I had made a partial boil (3 gallons of wort), and let 2 gallons of spring water sit outside and stay cool (in the low 30s). After adding the hot wort to the cold water, It brought the temp down to about 90 degrees. I then tried to further cool down the wort by putting it in my bathtub with cold water, however, it was around 3:00am by the time it was 80 degrees. I decided to pitch the yeast in the morning when the temp finally reached 68.

How bad was it that I waited that long to pitch the yeast?

From what I gather, I hear that letting the wart cool for a long time before pitching is not a good thing. Will this ruin my batch/cause horrendous off flavors?


Thanks for anyones response.
 
It won't ruin it your beer. The main reason for wanting to cool quickly and pitch enough viable yeast is so there is less time for an infection to take hold of your beer. I would say you will be fine though
 
Probably not bad. Generally speaking the sooner the yeast get in the wort and start working, the lower your chance of infection. But if you had clean practices then there's most likely nothing to worry about.
 
Thanks guys! everything was sanitized and made sure the airlock was covered. I dont think anything could have got in.

Its been a little over a week now in the primary and after taking a few whiffs from the airlock, it smells great. but i know great smell does not always correlate with taste.


I know i just need to RDW and HAHB....ha.
 
If you cool your boil pot in a water bath first for 10 or 15 minutes before adding it to the chilled water in the fermenter, it dramatically decreases your cooling time. Usually I'm well under 70 as soon as it's mixed with the top-off water by doing this (and pre-chilling the water).

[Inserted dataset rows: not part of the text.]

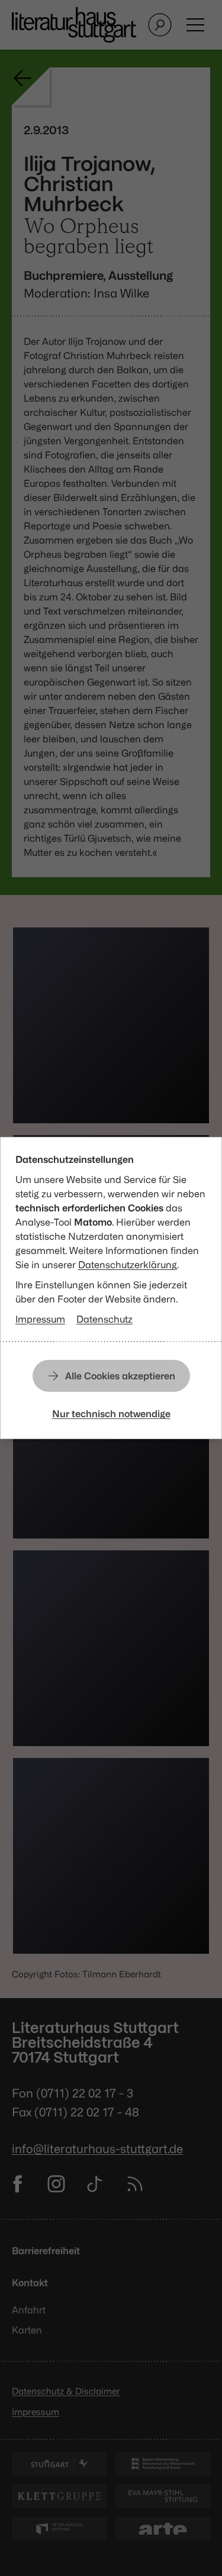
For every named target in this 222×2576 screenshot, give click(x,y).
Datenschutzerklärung (127, 1264)
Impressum (40, 1319)
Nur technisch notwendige (111, 1413)
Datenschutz (104, 1319)
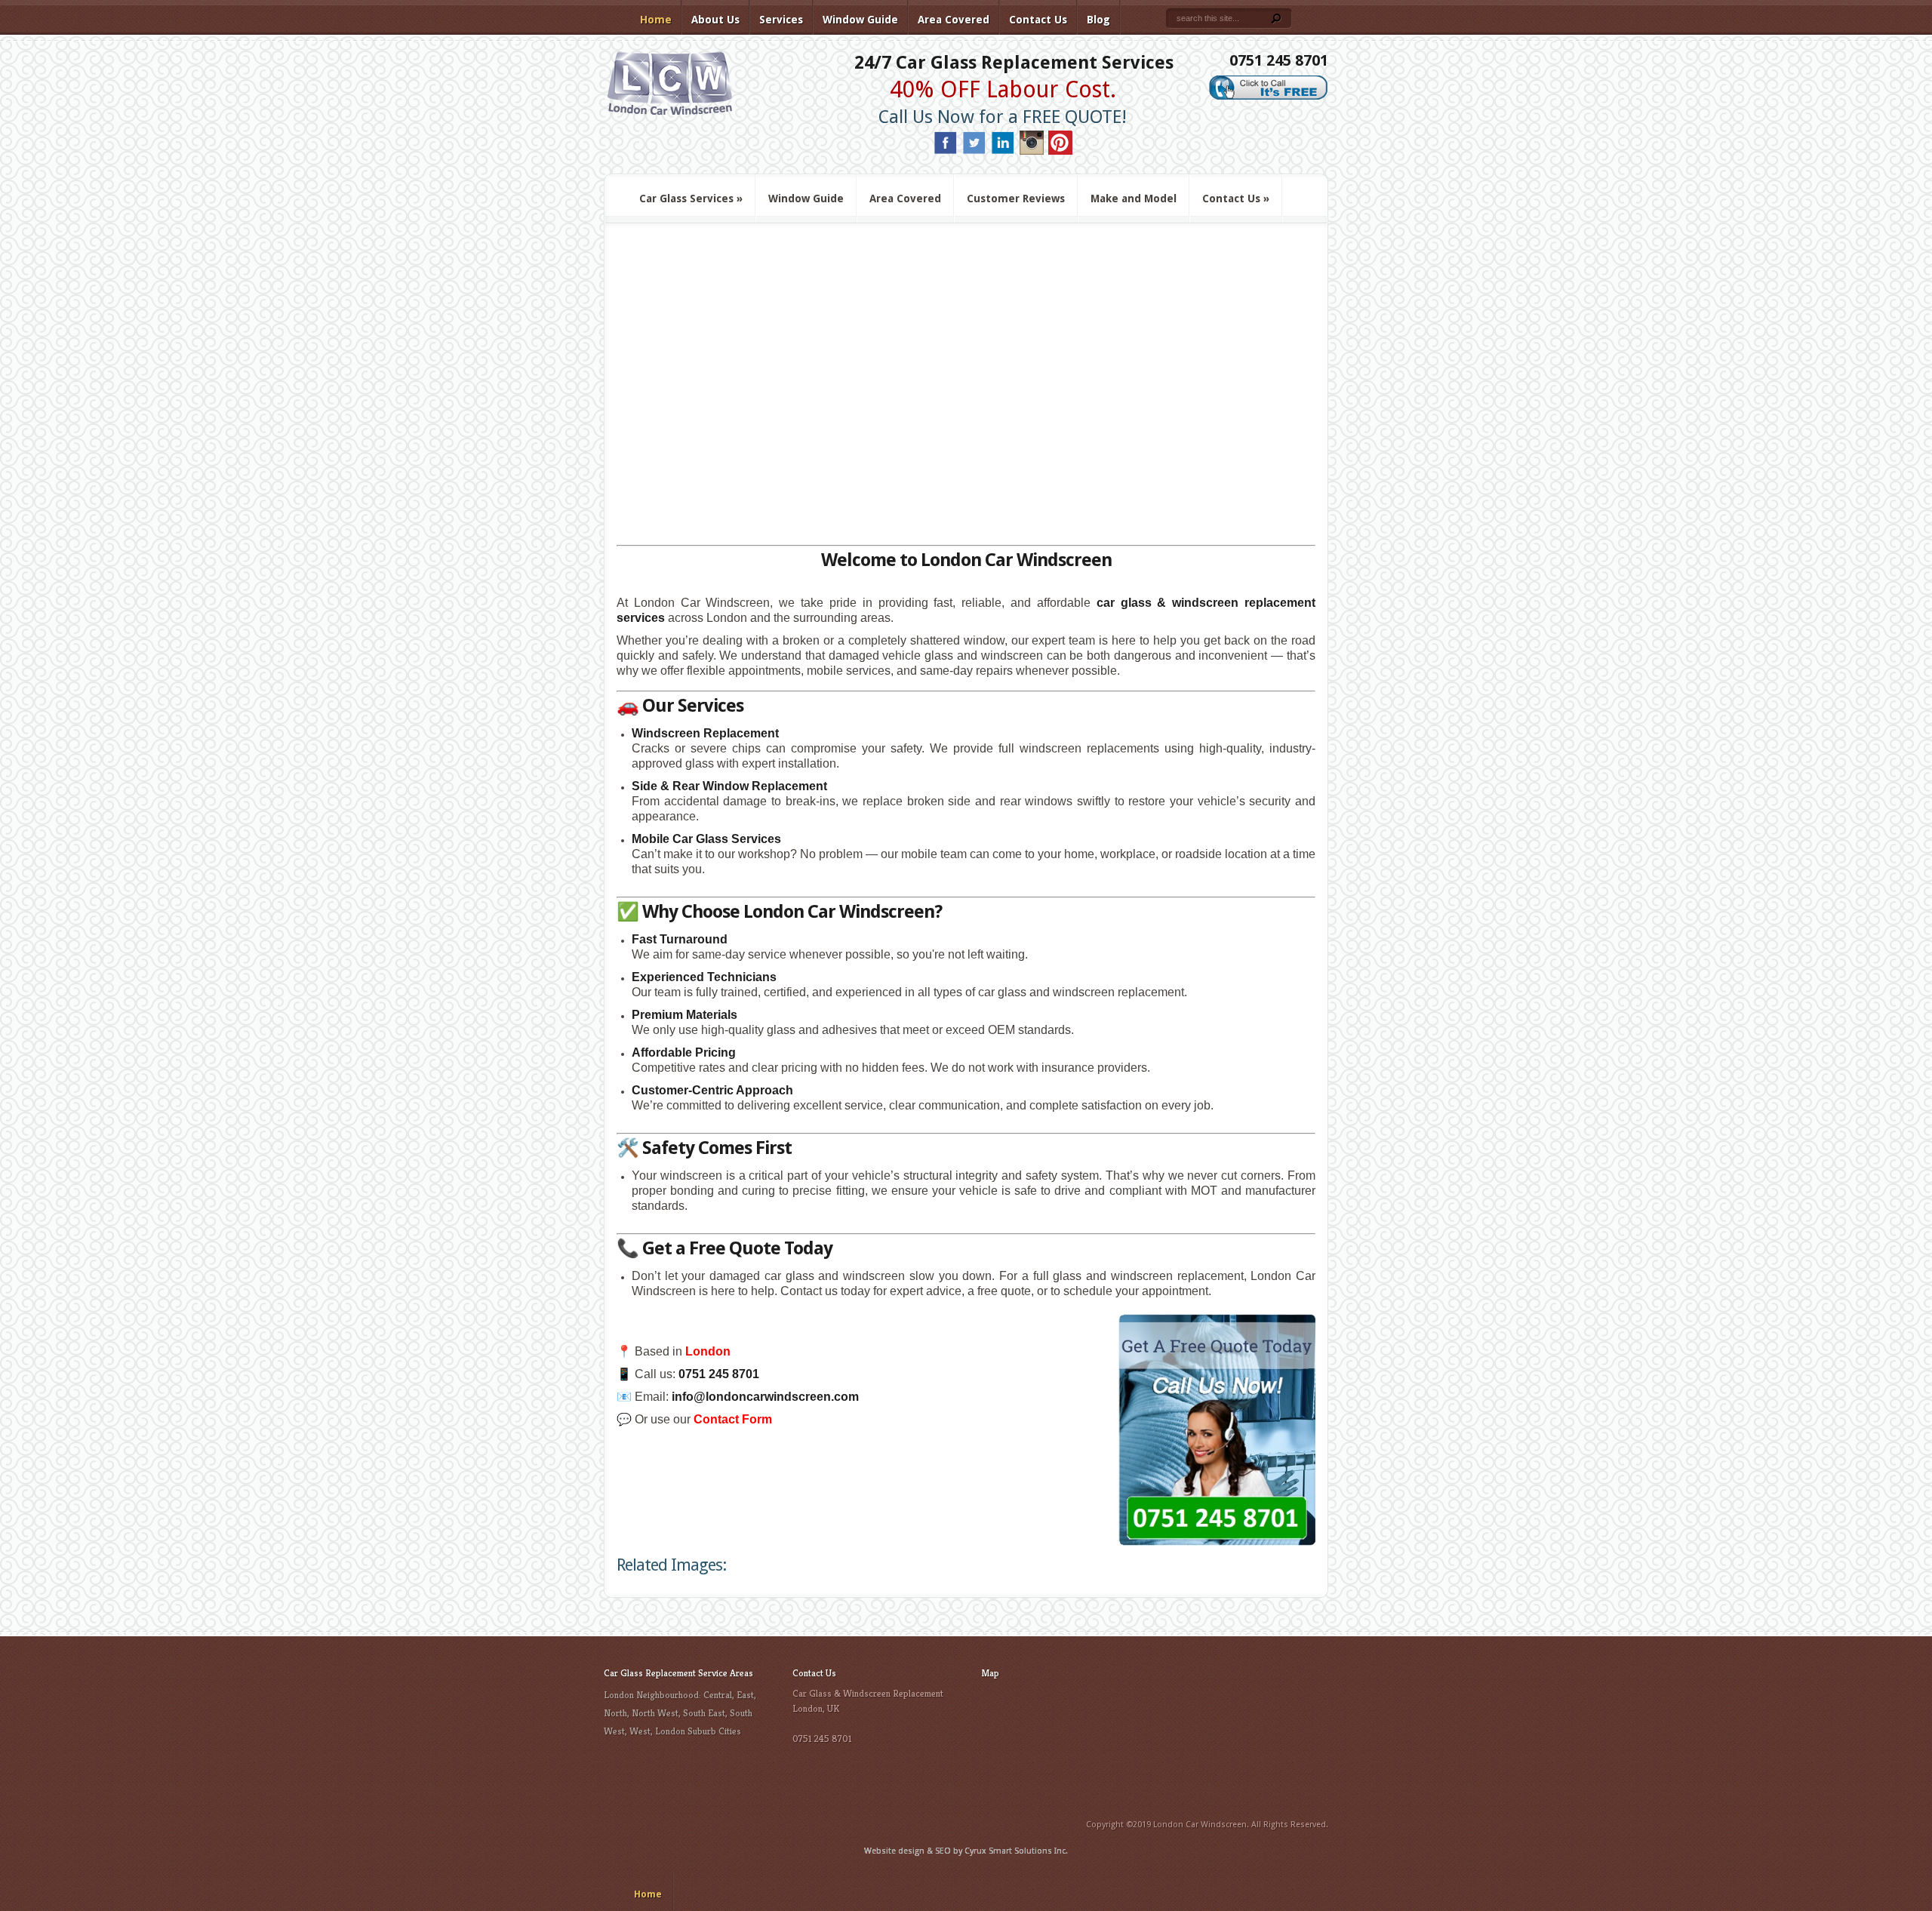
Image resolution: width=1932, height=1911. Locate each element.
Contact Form (733, 1419)
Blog (1098, 20)
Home (656, 20)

You most likely are fine, but you want to cool as quickly as possible because your wort is most susceptible to contamination between the time it starts cooling until the yeast really takes hold. Fast cooling also encourages the cold break and you're beer is less likely to get chill haze.
 
i had a hard time cooling my first batch and it turned out fine

my recomendations for next time are this
buy ice and fill the sink or tub and put the boil pot or fermenter into ice right away
build a wort cooler its real simple and cheap
- buy flexable copper tubing from hardware store
- coil around container smaller than boilpot or ferementer
- figure out how to attach it to the faucet - in my case i ran vinyl tuning to a funnel and hold it with a wire tie
- optional - run extra tubing through ice before it hits the wort cooler

i made one and it cost me $15 and I can cool my wort in about 10 mins
 
Adding salt to the ice water bath will speed up your cooling process. When I did 3-gallon partial boils, I would be within pitching temps in about 20 minutes.